Taming Europe routes, part 2

January 12, 2021

TL:DR previous part

I was approached by one of my clients with a work that required to parse almost 500 million European routes to see what routes can be traveled by land transport. After some research, i decided to use graphhopper server application and python celery library.

Data preparation

Graphhopper uses osm.pbf files as input files in order to correctly draw its maps and compute directions. These files can be downloaded from geofabrik site and can be freely used. However, another issue occurred during the preparation step: file sizes. The latest Europe map weighs more than 22Gb and that’s the compressed file! Graphhopper will also extract and set up his own metadata which will require additional storage usage. Even more, the larger the osm file the more there requirements for the RAM. That’s a huge requirement for memory, so i decided to shrink this osm file as much as possible. I needed only the West Europe map without Eastern Europe, Scandinavia, and England.

Shrink OSM files

Fortunately, osm files can be easily manipulated and feated to your needs. There is a tool called [osmosis] (https://wiki.openstreetmap.org/wiki/Osmosis) that can do that and much more. Here is an example of extracting a map of Germany with supplied polygon into a separate map file:

$: osmosis --read-xml file="planet-latest.osm" --bounding-polygon file="country2pts.txt" --write-xml file="germany.osm"

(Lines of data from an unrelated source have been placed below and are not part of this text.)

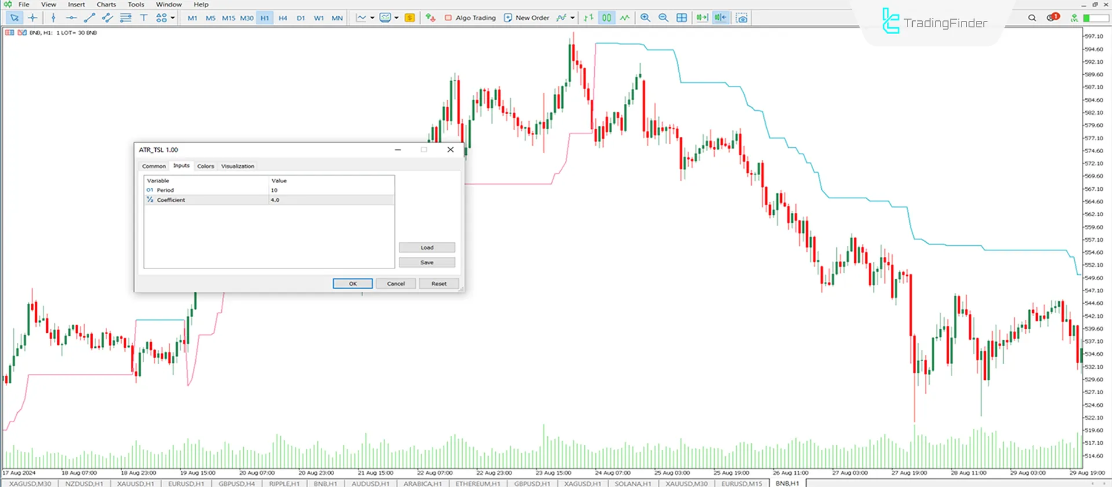Select the text label tool

(x=144, y=18)
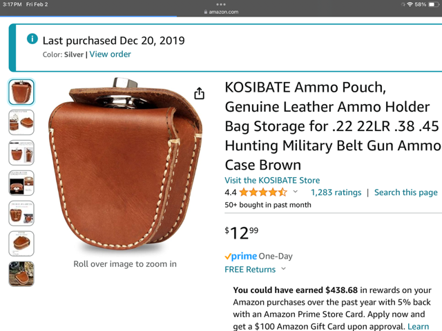The width and height of the screenshot is (442, 331).
Task: Open the View order link
Action: [110, 54]
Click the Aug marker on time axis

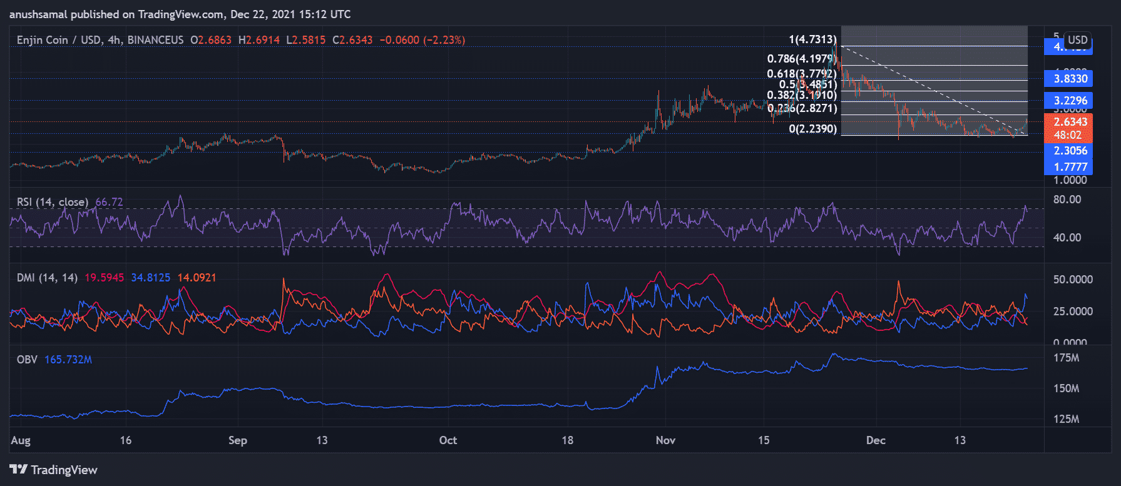tap(21, 440)
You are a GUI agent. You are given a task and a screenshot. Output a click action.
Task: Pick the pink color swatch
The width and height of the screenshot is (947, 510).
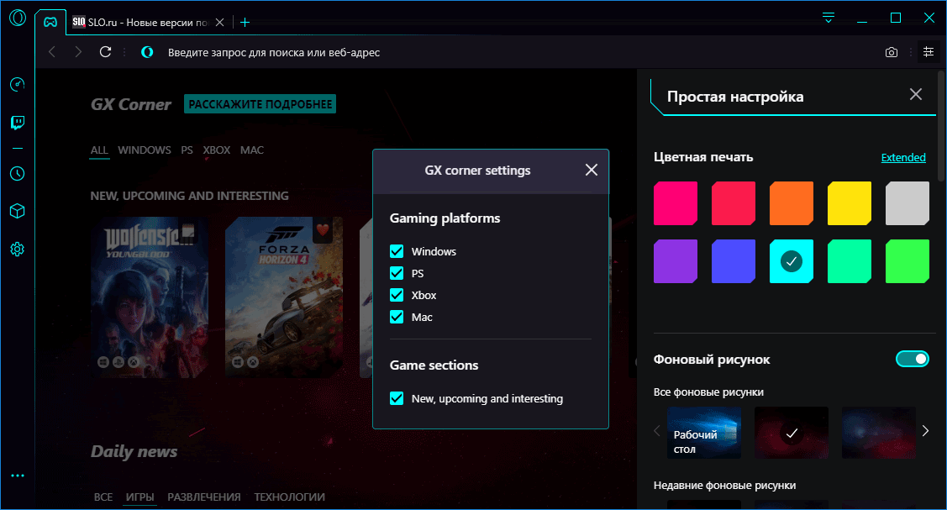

Where country2pts.txt is a polygon filter file. In order to create such polygon one can use an online tool called hotosm. The polygon file itself is just a collection of map points on each row that describes our polygon boundaries:

australia_v
first_area
     0.1446693E+03    -0.3826255E+02
     0.1446627E+03    -0.3825661E+02
     0.1446763E+03    -0.3824465E+02
     0.1446813E+03    -0.3824343E+02
     0.1446824E+03    -0.3824484E+02
     0.1446826E+03    -0.3825356E+02
     0.1446876E+03    -0.3825210E+02
     0.1446919E+03    -0.3824719E+02
     0.1447006E+03    -0.3824723E+02
     0.1447042E+03    -0.3825078E+02
     0.1446758E+03    -0.3826229E+02
     0.1446693E+03    -0.3826255E+02
END
second_area
     0.1422436E+03    -0.3839315E+02
     0.1422496E+03    -0.3839070E+02
     0.1422543E+03    -0.3839025E+02
     0.1422574E+03    -0.3839155E+02
     0.1422467E+03    -0.3840065E+02
     0.1422433E+03    -0.3840048E+02
     0.1422420E+03    -0.3839857E+02
     0.1422436E+03    -0.3839315E+02
END
END

Using hotosm i created .geojson file and used its boundaries to create such polygon filter file. After that i only needed to extract land routes in the creared custom polygon:

$: osmosis \
  --read-xml europe-latest.osm \
  --way-key-value keyValueList="railway.tram,railway.tram_stop" \
  --bounding-polygon file="created_polygon_filter_file_.txt"
  --used-node \
  --write-xml city_tram.osm

Because in this task i had only a list of cities to create routes permutations with i also needed to determine the exact coordinates for each city. As now i had our custom Europe polygon i used shapely in order to check how properly the coordinates were detected:

import shapely.geometry
import shapely.geometry.polygon

# Points from our custom polygon
coords = [
  (81.434750, -5.863332),
  (74.786230, -6.704456),
  (62.807440, -34.492960),
  ....
  (81.434750, -5.863332)
]
CUSTOM_EUROPE_POLYGON = shapely.geometry.polygon.Polygon(coords)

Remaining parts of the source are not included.